Re: Allow "snapshot too old" error, to prevent bloat

From: Kevin Grittner <kgrittn(at)ymail(dot)com>
To: Magnus Hagander <magnus(at)hagander(dot)net>, Andres Freund <andres(at)2ndquadrant(dot)com>
Cc: Bruce Momjian <bruce(at)momjian(dot)us>, PostgreSQL-development <pgsql-hackers(at)postgresql(dot)org>, Tom Lane <tgl(at)sss(dot)pgh(dot)pa(dot)us>
Subject: Re: Allow "snapshot too old" error, to prevent bloat
Date: 2015-02-18 21:57:38
Message-ID: 393710814.1004435.1424296659004.JavaMail.yahoo@mail.yahoo.com
Views: Raw Message | Whole Thread | Download mbox | Resend email
Thread:
Lists: pgsql-hackers

Magnus Hagander <magnus(at)hagander(dot)net> wrote:
> On Feb 17, 2015 12:26 AM, "Andres Freund" <andres(at)2ndquadrant(dot)com> wrote:
>> On 2015-02-16 16:35:46 -0500, Bruce Momjian wrote:

>>> It seems we already have a mechanism in place that allows
>>> tuning of query cancel on standbys vs. preventing standby
>>> queries from seeing old data, specifically
>>> max_standby_streaming_delay/max_standby_archive_delay. We
>>> obsessed about how users were going to react to these odd
>>> variables, but there has been little negative feedback.
>>
>> FWIW, I think that's a somewhat skewed perception. I think it
>> was right to introduce those, because we didn't really have any
>> alternatives.

As far as I can see, the "alternatives" suggested so far are all
about causing heap bloat to progress more slowly, but still without
limit. I suggest, based on a lot of user feedback (from the
customer I've talked about at some length on this thread, as well
as numerous others), that unlimited bloat based on the activity of
one connection is a serious deficiency in the product; and that
there is no real alternative to something like a "snapshot too old"
error if we want to fix that deficiency. Enhancements to associate
a snapshot with a database and using a separate vacuum xmin per
database, not limiting vacuum of a particular object by snapshots
that cannot see that snapshot, etc., are all Very Good Things and I
hope those changes are made, but none of that fixes a very
fundamental flaw.

>> But max_standby_streaming_delay, max_standby_archive_delay and
>> hot_standby_feedback are among the most frequent triggers for
>> questions and complaints that I/we see.
>>
> Agreed.
> And a really bad one used to be vacuum_defer_cleanup_age, because
> of confusing units amongst other things. Which in terms seems
> fairly close to Kevins suggestions, unfortunately.

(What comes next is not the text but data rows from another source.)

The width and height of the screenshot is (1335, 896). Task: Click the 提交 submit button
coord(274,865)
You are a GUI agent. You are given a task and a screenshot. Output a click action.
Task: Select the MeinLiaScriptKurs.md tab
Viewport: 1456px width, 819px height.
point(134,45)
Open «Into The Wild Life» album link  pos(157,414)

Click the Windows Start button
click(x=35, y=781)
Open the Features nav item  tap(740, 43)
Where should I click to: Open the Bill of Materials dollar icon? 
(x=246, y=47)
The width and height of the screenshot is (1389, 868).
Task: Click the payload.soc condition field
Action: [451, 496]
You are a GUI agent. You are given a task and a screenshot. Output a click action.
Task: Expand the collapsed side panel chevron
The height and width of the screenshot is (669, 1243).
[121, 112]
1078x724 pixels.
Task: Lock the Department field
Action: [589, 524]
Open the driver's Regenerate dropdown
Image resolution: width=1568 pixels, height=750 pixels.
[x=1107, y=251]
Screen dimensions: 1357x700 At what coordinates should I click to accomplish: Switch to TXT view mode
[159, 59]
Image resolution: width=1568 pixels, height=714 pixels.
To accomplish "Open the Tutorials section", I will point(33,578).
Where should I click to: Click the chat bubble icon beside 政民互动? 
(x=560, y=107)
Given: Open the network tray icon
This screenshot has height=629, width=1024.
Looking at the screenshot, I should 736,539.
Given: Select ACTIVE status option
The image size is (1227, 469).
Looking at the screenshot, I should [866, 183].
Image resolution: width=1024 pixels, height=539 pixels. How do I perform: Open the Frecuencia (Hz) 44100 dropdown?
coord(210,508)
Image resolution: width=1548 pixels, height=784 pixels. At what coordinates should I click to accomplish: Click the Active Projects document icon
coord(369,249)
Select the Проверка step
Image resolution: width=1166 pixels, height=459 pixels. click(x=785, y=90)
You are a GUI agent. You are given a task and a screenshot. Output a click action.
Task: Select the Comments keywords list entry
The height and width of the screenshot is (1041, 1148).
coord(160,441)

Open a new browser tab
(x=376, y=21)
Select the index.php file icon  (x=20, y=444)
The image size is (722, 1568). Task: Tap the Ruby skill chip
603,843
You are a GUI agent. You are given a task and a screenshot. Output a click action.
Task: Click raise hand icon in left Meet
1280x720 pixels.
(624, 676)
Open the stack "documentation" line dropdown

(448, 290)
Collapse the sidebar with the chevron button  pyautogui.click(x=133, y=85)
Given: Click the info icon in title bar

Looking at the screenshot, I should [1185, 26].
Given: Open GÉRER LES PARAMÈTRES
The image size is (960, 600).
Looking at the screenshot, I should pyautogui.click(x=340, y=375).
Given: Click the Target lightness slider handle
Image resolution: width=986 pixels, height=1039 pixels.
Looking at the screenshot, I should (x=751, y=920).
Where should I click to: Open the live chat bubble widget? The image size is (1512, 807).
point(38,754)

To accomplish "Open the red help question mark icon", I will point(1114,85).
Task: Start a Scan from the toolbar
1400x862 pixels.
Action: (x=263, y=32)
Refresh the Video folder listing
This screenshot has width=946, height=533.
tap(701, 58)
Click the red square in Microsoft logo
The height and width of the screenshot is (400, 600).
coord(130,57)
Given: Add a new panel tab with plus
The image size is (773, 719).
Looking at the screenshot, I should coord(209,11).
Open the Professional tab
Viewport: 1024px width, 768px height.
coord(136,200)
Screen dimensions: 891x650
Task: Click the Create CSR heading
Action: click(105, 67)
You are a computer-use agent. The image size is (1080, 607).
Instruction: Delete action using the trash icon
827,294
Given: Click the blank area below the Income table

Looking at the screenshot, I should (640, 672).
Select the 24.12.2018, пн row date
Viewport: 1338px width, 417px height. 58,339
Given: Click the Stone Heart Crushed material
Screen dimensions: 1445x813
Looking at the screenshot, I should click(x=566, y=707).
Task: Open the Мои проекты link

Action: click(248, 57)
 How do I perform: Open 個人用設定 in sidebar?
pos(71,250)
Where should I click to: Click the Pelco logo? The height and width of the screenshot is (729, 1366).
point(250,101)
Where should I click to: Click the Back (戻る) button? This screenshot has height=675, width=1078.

Particularly my initial suggestion, which was to base snapshot
"age" it on the number of transaction IDs assigned. Does this look
any better to you if it is something that can be set to '20min' or
'1h'? Just to restate, that would not automatically cancel the
snapshots past that age; it would allow vacuum of any tuples which
became "dead" that long ago, and would cause a "snapshot too old"
message for any read of a page modified more than that long ago
using a snapshot which was older than that.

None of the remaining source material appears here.